-- Material provided follows --

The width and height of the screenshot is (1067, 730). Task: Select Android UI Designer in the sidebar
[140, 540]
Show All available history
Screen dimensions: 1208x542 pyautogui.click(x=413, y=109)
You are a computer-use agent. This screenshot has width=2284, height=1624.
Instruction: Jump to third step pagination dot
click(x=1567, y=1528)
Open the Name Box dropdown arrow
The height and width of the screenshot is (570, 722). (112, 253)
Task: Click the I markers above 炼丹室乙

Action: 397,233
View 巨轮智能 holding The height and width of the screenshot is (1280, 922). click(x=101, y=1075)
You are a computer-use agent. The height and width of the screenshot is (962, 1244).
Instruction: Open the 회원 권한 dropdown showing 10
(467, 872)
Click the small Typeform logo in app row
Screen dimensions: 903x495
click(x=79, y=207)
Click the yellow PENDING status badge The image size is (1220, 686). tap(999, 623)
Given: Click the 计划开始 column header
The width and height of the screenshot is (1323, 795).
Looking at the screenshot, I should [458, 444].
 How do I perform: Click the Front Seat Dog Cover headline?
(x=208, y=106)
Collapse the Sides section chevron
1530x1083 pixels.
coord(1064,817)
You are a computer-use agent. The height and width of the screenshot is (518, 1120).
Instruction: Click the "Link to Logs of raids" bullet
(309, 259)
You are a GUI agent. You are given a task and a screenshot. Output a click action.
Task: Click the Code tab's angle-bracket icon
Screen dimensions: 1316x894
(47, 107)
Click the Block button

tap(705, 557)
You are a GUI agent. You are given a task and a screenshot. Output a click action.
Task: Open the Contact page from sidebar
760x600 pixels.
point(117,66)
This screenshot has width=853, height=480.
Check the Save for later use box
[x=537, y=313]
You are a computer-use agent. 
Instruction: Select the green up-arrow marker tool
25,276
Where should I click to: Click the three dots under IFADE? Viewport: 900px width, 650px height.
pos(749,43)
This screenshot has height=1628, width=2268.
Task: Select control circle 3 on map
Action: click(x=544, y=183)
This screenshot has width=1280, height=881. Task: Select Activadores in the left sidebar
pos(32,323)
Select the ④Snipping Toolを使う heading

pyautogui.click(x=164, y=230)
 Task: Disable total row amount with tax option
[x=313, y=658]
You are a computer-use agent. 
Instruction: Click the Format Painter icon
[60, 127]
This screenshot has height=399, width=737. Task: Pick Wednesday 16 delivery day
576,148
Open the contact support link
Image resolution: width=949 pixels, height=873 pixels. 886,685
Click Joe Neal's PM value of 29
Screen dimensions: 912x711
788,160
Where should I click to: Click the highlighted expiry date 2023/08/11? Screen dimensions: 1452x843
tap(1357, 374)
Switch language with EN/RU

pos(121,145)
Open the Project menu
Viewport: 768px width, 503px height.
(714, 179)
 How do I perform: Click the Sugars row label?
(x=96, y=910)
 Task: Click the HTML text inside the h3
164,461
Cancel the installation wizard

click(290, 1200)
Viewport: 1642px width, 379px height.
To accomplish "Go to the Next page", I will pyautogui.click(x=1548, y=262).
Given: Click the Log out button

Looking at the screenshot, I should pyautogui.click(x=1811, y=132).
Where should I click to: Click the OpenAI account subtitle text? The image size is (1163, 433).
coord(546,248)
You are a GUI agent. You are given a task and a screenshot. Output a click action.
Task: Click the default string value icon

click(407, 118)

-- Material provided concluded --

(Task description) Transcribe the entries exactly, and make each line match the original.

(Task output)
The width and height of the screenshot is (1067, 730). Task: Select Android UI Designer in the sidebar
[140, 540]
Show All available history
Screen dimensions: 1208x542 pyautogui.click(x=413, y=109)
You are a computer-use agent. This screenshot has width=2284, height=1624.
Instruction: Jump to third step pagination dot
click(x=1567, y=1528)
Open the Name Box dropdown arrow
The height and width of the screenshot is (570, 722). (112, 253)
Task: Click the I markers above 炼丹室乙

Action: 397,233
View 巨轮智能 holding The height and width of the screenshot is (1280, 922). click(x=101, y=1075)
You are a computer-use agent. The height and width of the screenshot is (962, 1244).
Instruction: Open the 회원 권한 dropdown showing 10
(467, 872)
Click the small Typeform logo in app row
Screen dimensions: 903x495
click(x=79, y=207)
Click the yellow PENDING status badge The image size is (1220, 686). tap(999, 623)
Given: Click the 计划开始 column header
The width and height of the screenshot is (1323, 795).
Looking at the screenshot, I should [458, 444].
 How do I perform: Click the Front Seat Dog Cover headline?
(x=208, y=106)
Collapse the Sides section chevron
1530x1083 pixels.
coord(1064,817)
You are a computer-use agent. The height and width of the screenshot is (518, 1120).
Instruction: Click the "Link to Logs of raids" bullet
(309, 259)
You are a GUI agent. You are given a task and a screenshot. Output a click action.
Task: Click the Code tab's angle-bracket icon
Screen dimensions: 1316x894
(47, 107)
Click the Block button

tap(705, 557)
You are a GUI agent. You are given a task and a screenshot. Output a click action.
Task: Open the Contact page from sidebar
760x600 pixels.
point(117,66)
This screenshot has width=853, height=480.
Check the Save for later use box
[x=537, y=313]
You are a computer-use agent. 
Instruction: Select the green up-arrow marker tool
25,276
Where should I click to: Click the three dots under IFADE? Viewport: 900px width, 650px height.
pos(749,43)
This screenshot has height=1628, width=2268.
Task: Select control circle 3 on map
Action: click(x=544, y=183)
This screenshot has width=1280, height=881. Task: Select Activadores in the left sidebar
pos(32,323)
Select the ④Snipping Toolを使う heading

pyautogui.click(x=164, y=230)
 Task: Disable total row amount with tax option
[x=313, y=658]
You are a computer-use agent. 
Instruction: Click the Format Painter icon
[60, 127]
This screenshot has height=399, width=737. Task: Pick Wednesday 16 delivery day
576,148
Open the contact support link
Image resolution: width=949 pixels, height=873 pixels. 886,685
Click Joe Neal's PM value of 29
Screen dimensions: 912x711
788,160
Where should I click to: Click the highlighted expiry date 2023/08/11? Screen dimensions: 1452x843
tap(1357, 374)
Switch language with EN/RU

pos(121,145)
Open the Project menu
Viewport: 768px width, 503px height.
(714, 179)
 How do I perform: Click the Sugars row label?
(x=96, y=910)
 Task: Click the HTML text inside the h3
164,461
Cancel the installation wizard

click(290, 1200)
Viewport: 1642px width, 379px height.
To accomplish "Go to the Next page", I will pyautogui.click(x=1548, y=262).
Given: Click the Log out button

Looking at the screenshot, I should pyautogui.click(x=1811, y=132).
Where should I click to: Click the OpenAI account subtitle text? The image size is (1163, 433).
coord(546,248)
You are a GUI agent. You are given a task and a screenshot. Output a click action.
Task: Click the default string value icon

click(407, 118)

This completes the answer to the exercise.